MBANDAKA, Congo (AP) — Eric Nkumu Bunita went to war armed only with some water and herbs he believed would protect him from gunfire.
The skinny 27-year-old’s career as a fighter for Congo’s newest rebel movement lasted a mere four weeks.
Congo’s latest rebel movement, which Nkumu said is taking its orders from an exiled witchdoctor, is opening a new front in what was a relatively peaceful corner of this enormous Central African nation long brutalized by violent rebel groups.
An estimated 100 people have been killed and some 200,000 others have been displaced from their homes in more than six months of fighting in which the rebels have defeated Congolese army troops several times, according to the United Nations.
Experts say the country’s new rebellion is gaining support from armed militants loyal to Jean-Pierre Bemba, a warlord originally from Equateur province who is now facing trial at the International Criminal Court, as well as from disgruntled soldiers demobilized without benefits.

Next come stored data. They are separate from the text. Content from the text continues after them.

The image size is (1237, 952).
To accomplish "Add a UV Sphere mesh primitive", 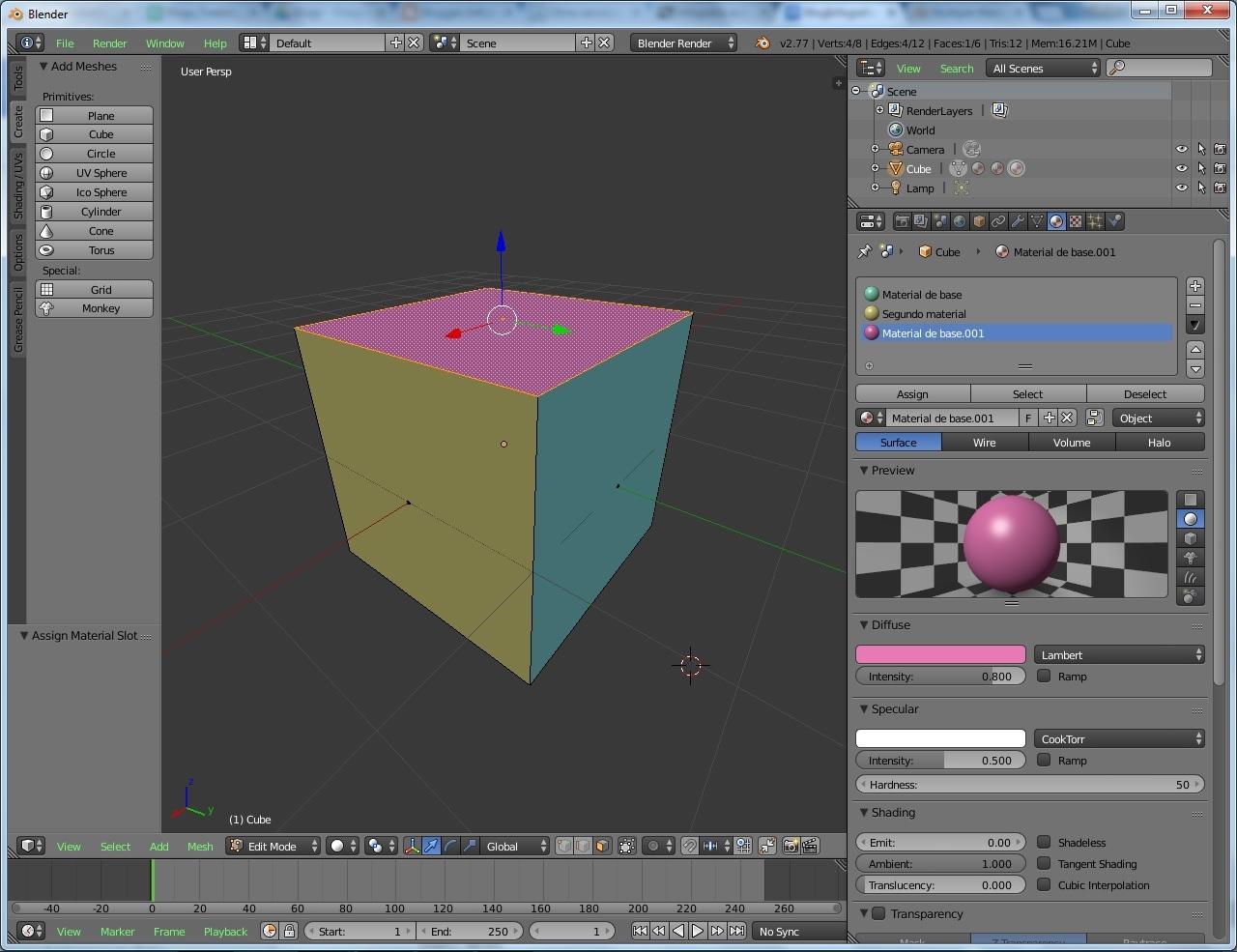I will click(95, 173).

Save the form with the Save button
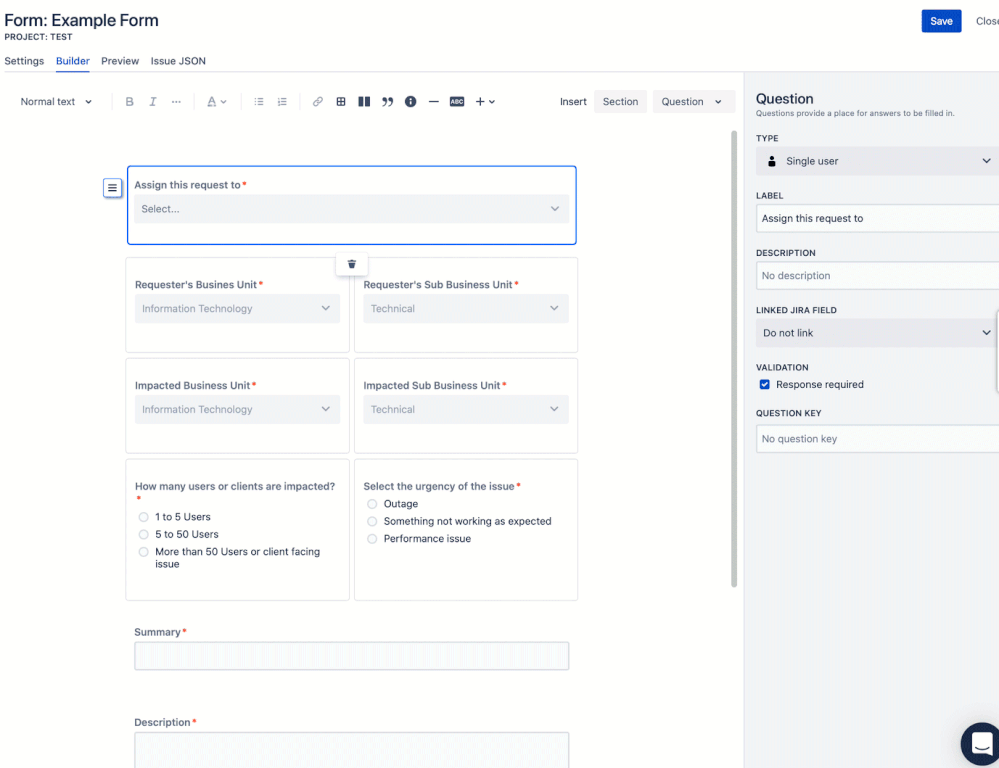point(940,20)
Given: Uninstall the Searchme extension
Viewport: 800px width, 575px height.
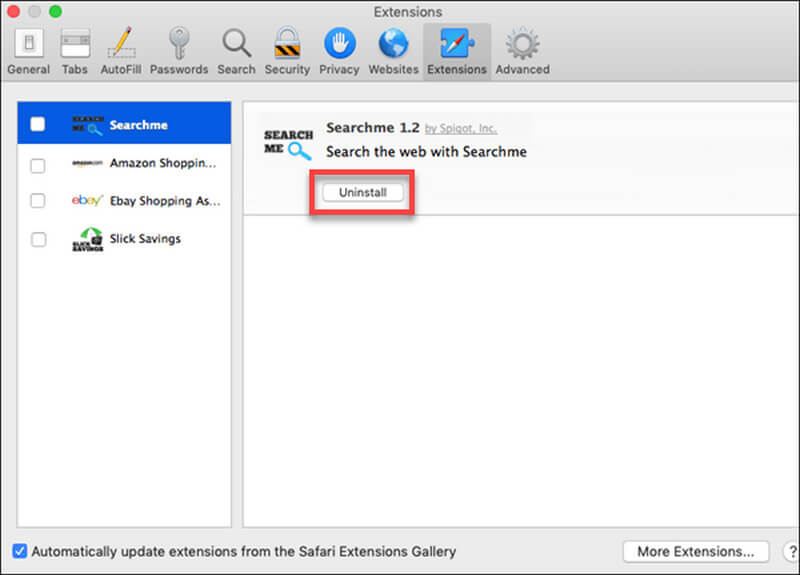Looking at the screenshot, I should click(x=363, y=193).
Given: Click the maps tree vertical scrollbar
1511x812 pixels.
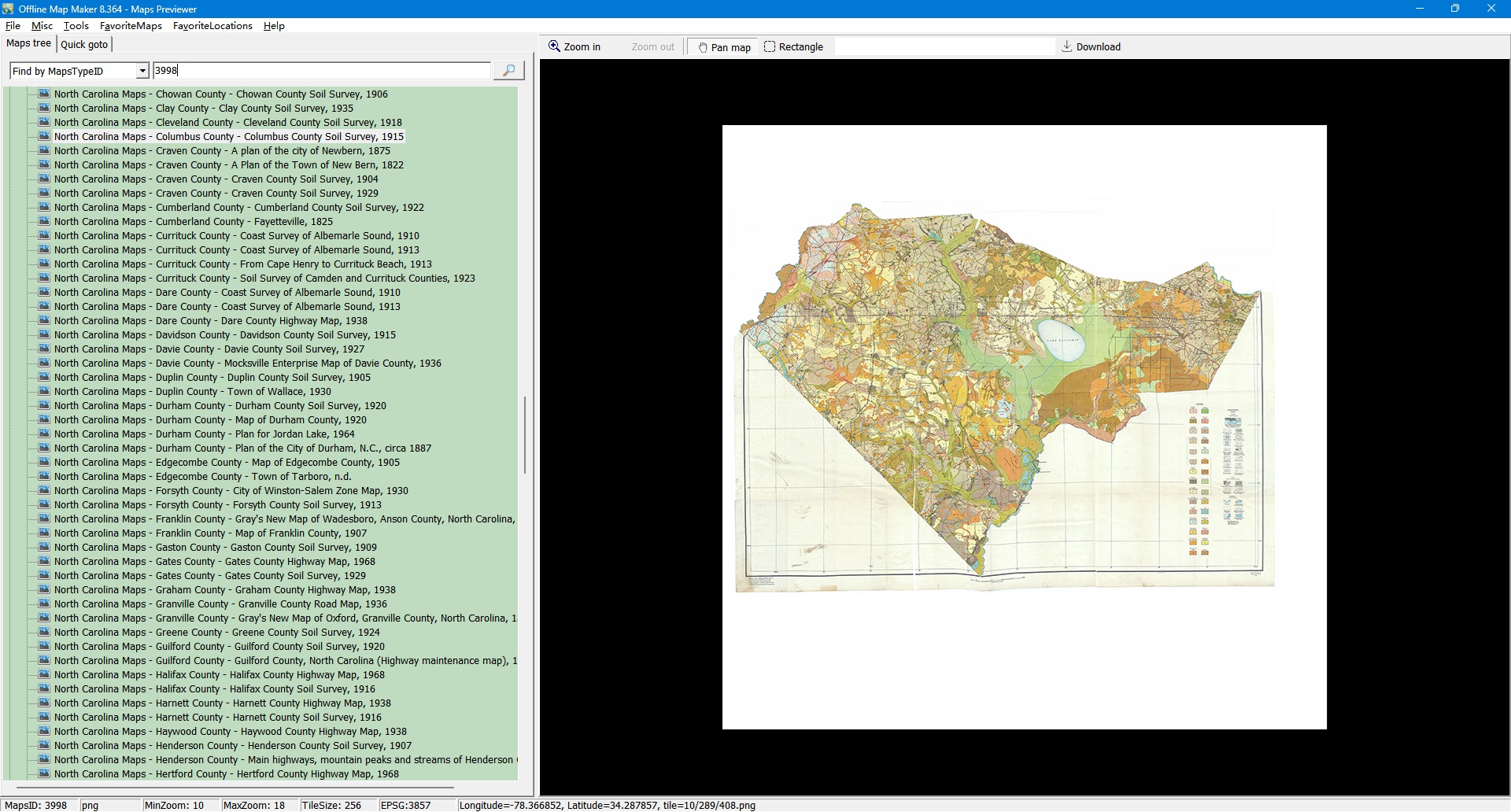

John Holmes, the U.N. chief for humanitarian affairs, visited Mbandaka over the weekend and warned in an interview with The Associated Press that the premature withdrawal of the U.N. peacekeeping force known as MONUC could worsen the situation in Congo.
Congo’s military says the situation in Equateur province is “under control,” downplaying the implications of attacks that have stretched the resources of the largest and most expensive U.N. peacekeeping mission in the world and embarrassed the president.
The U.N. reports at least 8,300 rapes were committed against women in eastern Congo last year, averaging 160 rapes a week.
The new group, which calls itself Nzobo Yalobo according to Nkumu, has fed off of grievances about Equateur province being marginalized since its most famous son, former dictator Mobutu Sese Seko, was ousted in 1997 by a rebellion that splintered the country among various warlords.
It’s also called the Independent Liberation Movement of the Allies.
One month ago, this new rebel group in Equateur attacked the provincial capital of Mbandaka, defeating a small force of U.N. peacekeepers guarding the airport and overcoming scores of Congolese army troops to plunder other strategic targets — the main administrative compound, the governor’s office and the governor’s residence.
The Congolese branch of the African Association of Human Rights in part blames local frustration that has mounted in Equateur amid arrests and detentions of people associated with Bemba, another son of Equateur and former warlord who is standing trial in The Hague for alleged war crimes and crimes against humanity.